Het geheimenis van Pinksteren
In het Hebreeuws is het woord voor Pinksteren Shavuot, dat "weken" betekent. In de Joodse kalender is het Wekenfeest het feest van de tarweoogst in het land Israël:
Zeven weken dient gij u te tellen. Vanaf het ogenblik dat de sikkel voor het eerst in het staande koren wordt geslagen, zult gij zeven weken beginnen te tellen. Dan moet gij het Wekenfeest vieren voor YHWH, uw God, naar de vrijwillige gave van uw hand die gij zult geven, naarmate YHWH, uw God, u mocht zegenen (Dt 16:9-10).
Zoals voor het eerst aangegeven in Leviticus, wordt Shavuot gezien als het hoogtepunt van zeven weken, plus één dag... de dag ná de sabbat. Deze vijftig dagen worden in het NT (het Griekse deel van de Bijbel) aangeduid als Pinksteren, de Hollandse weergave van het Griekse woord [Πεντηκοστη] voor 'vijftig'.

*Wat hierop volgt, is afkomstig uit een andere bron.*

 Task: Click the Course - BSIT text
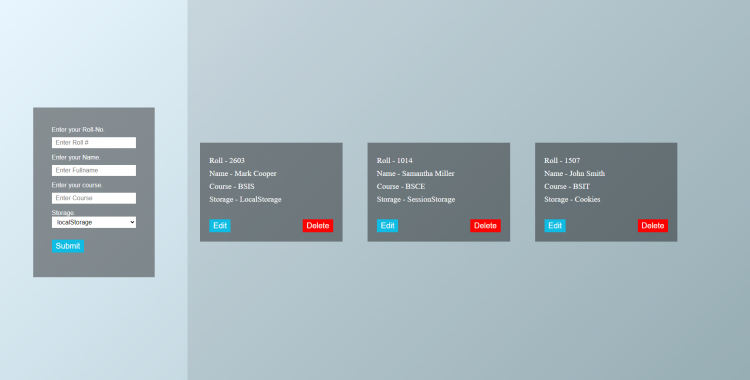tap(567, 186)
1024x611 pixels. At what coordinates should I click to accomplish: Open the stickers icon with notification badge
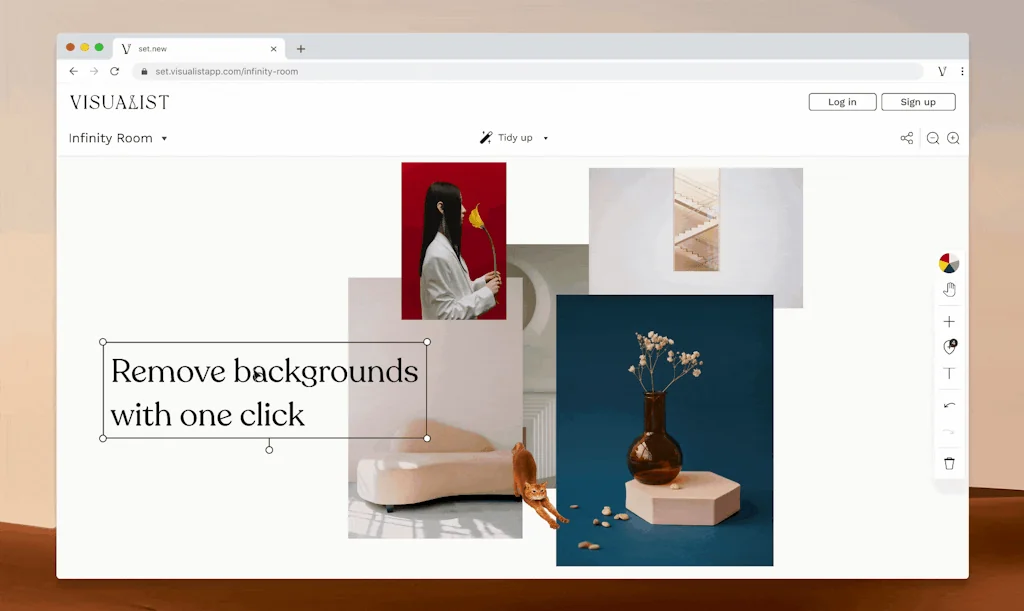949,347
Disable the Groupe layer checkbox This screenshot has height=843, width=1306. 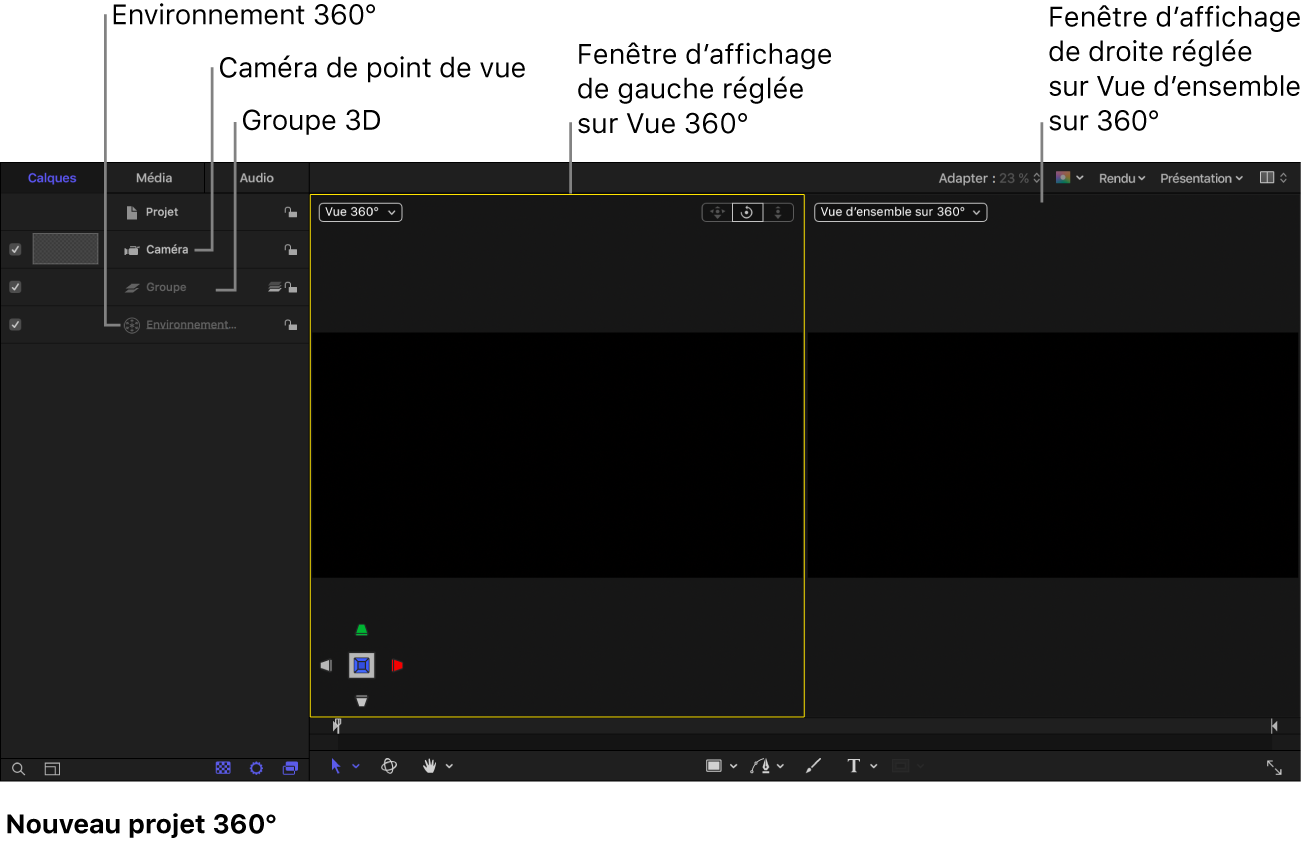[14, 287]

Vanaf zijn vroegste dagen stond Pinksteren bekend als
een oogstfeest. Maar 50 dagen daarvoor – op 16 Nisan
- werd, eveneens volgens Gods inzetting de omer [schoof] aangeboden door de
hogepriester, die voor de tabernakel stond; later voor de tempel. Het was het
teken van het feest der Eerstelingen. In Leviticus 23:11 wordt het de
schoof [Hebreeuws omer]
genoemd. In zijn gewone betekenis was een omer
een droge maat die iets meer dan twee liter bedroeg.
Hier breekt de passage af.